Materials provided
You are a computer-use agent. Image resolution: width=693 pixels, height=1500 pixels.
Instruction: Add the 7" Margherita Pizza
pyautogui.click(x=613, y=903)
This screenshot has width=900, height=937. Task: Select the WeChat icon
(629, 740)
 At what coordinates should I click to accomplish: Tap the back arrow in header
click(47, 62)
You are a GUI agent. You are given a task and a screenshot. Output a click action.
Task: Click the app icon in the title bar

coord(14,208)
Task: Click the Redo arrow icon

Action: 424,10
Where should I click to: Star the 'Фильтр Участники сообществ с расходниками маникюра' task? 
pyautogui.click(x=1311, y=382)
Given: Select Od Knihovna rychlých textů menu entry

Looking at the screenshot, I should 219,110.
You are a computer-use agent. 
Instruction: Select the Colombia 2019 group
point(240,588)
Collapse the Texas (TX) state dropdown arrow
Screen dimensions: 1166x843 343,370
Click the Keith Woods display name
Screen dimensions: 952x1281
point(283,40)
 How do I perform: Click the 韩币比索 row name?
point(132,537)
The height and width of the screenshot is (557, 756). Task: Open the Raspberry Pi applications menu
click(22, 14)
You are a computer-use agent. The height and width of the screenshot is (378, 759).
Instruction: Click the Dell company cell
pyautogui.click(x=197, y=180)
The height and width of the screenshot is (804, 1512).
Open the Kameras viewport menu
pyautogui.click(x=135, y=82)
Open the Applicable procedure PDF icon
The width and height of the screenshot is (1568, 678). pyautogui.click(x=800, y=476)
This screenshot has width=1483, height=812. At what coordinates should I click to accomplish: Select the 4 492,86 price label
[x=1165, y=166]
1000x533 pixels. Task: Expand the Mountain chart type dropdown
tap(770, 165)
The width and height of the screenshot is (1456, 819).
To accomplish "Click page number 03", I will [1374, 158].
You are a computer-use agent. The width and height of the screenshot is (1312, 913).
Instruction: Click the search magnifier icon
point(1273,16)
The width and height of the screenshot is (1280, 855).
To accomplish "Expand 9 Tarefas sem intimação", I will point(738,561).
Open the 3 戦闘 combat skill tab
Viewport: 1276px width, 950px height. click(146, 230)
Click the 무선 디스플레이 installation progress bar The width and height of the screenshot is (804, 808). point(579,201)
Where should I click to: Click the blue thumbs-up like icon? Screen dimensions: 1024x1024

Problem requirements
Reproduce the data in full. Nothing in it may be altered.

Expected answer
You are a computer-use agent. Image resolution: width=693 pixels, height=1500 pixels.
Instruction: Add the 7" Margherita Pizza
pyautogui.click(x=613, y=903)
This screenshot has width=900, height=937. Task: Select the WeChat icon
(629, 740)
 At what coordinates should I click to accomplish: Tap the back arrow in header
click(47, 62)
You are a GUI agent. You are given a task and a screenshot. Output a click action.
Task: Click the app icon in the title bar

coord(14,208)
Task: Click the Redo arrow icon

Action: 424,10
Where should I click to: Star the 'Фильтр Участники сообществ с расходниками маникюра' task? 
pyautogui.click(x=1311, y=382)
Given: Select Od Knihovna rychlých textů menu entry

Looking at the screenshot, I should 219,110.
You are a computer-use agent. 
Instruction: Select the Colombia 2019 group
point(240,588)
Collapse the Texas (TX) state dropdown arrow
Screen dimensions: 1166x843 343,370
Click the Keith Woods display name
Screen dimensions: 952x1281
point(283,40)
 How do I perform: Click the 韩币比索 row name?
point(132,537)
The height and width of the screenshot is (557, 756). Task: Open the Raspberry Pi applications menu
click(22, 14)
You are a computer-use agent. The height and width of the screenshot is (378, 759).
Instruction: Click the Dell company cell
pyautogui.click(x=197, y=180)
The height and width of the screenshot is (804, 1512).
Open the Kameras viewport menu
pyautogui.click(x=135, y=82)
Open the Applicable procedure PDF icon
The width and height of the screenshot is (1568, 678). pyautogui.click(x=800, y=476)
This screenshot has width=1483, height=812. At what coordinates should I click to accomplish: Select the 4 492,86 price label
[x=1165, y=166]
1000x533 pixels. Task: Expand the Mountain chart type dropdown
tap(770, 165)
The width and height of the screenshot is (1456, 819).
To accomplish "Click page number 03", I will [1374, 158].
You are a computer-use agent. The width and height of the screenshot is (1312, 913).
Instruction: Click the search magnifier icon
point(1273,16)
The width and height of the screenshot is (1280, 855).
To accomplish "Expand 9 Tarefas sem intimação", I will point(738,561).
Open the 3 戦闘 combat skill tab
Viewport: 1276px width, 950px height. click(146, 230)
Click the 무선 디스플레이 installation progress bar The width and height of the screenshot is (804, 808). point(579,201)
Where should I click to: Click the blue thumbs-up like icon? Screen dimensions: 1024x1024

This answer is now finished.